Senate Banking And Agriculture Still Need Alignment

Before the bill can move cleanly through the Senate, lawmakers also need to align Banking Committee language with digital asset market-structure work from the Senate Agriculture Committee. That step is important because crypto market structure sits across two regulatory lanes.

The Banking Committee’s work focuses heavily on securities-law questions, investor protection, custody, stablecoins, and SEC authority. Agriculture’s role is tied to the CFTC side of the framework, including spot digital commodity markets, exchanges, and broker-dealer-style obligations for intermediaries handling non-security digital assets.

House Financial Services Chairman French Hill and House Agriculture Chairman Glenn Thompson said after the vote that they would keep working with Senate colleagues as “the Banking and Agriculture Committees finalize the CLARITY Act” and move a durable framework toward the Senate floor and President Trump’s desk. Their joint statement also pointed to the House vote last July, when 78 Democrats joined 216 Republicans to pass the House version.

That House starting point matters because the Senate is not writing from a blank page. The harder part is whether Senate negotiators can produce a version that still attracts House support after changes to stablecoin rewards, DeFi definitions, anti-illicit-finance provisions, and SEC-CFTC jurisdiction.

House Reconciliation Comes After Senate Passage

If the full Senate passes its version, the bill still needs House alignment. The House can accept the Senate text, or the two chambers can negotiate differences before sending matching language for final approval.

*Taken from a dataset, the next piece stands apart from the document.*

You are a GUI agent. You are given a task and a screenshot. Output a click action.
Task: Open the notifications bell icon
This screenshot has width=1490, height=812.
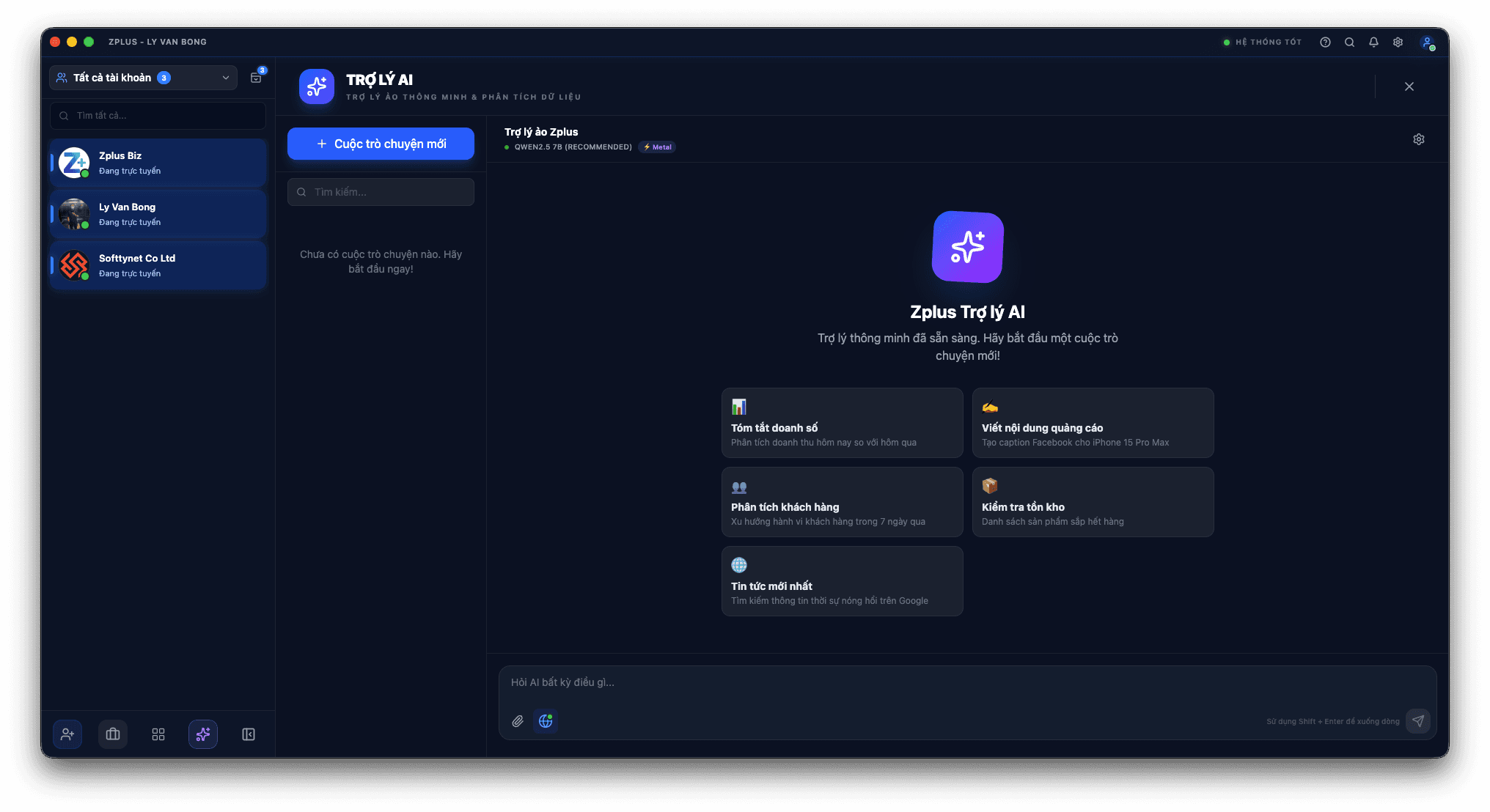(1373, 43)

That reconciliation process may decide some of the bill’s most sensitive details. Earlier CLARITY Act draft changesalready reworked DeFi rules, token treatment, developer protections, and insider-trading language. The final version may still shift if senators add ethics restrictions, stronger AML language, or tighter stablecoin reward rules to win enough Democratic votes.

The stablecoin issue remains one of the clearest pressure points. Banks have fought reward language that they argue could pull deposits away from the regulated banking system, while crypto firms want room for activity-based incentives tied to payments and platform use. The latest compromise helped move the bill through committee after months of delay, but it may still be reopened before final passage.

Final Passage Would Start The Rulemaking Fight

A presidential signature would not make every crypto rule operational overnight. The law would begin a new implementation phase, with the SEC, CFTC, Treasury, FinCEN, and other agencies writing rules, definitions, forms, exemptions, and compliance timelines.

That rulemaking stage will matter for exchanges, custodians, stablecoin issuers, DeFi front ends, token projects, market makers, brokers, and developers. The practical impact depends on how agencies define digital commodities, ancillary assets, decentralization thresholds, customer protection duties, custody requirements, disclosure rules, and illicit-finance controls.

The legislative path is now clearer than it was before the committee vote: full Senate negotiations, Senate Banking and Agriculture alignment, a floor vote, House reconciliation, final chamber approval, and then the president’s signature. The bill has moved from committee math to coalition math, where the next measurable test is whether lawmakers can turn a 15-9 committee vote into a 60-vote Senate path.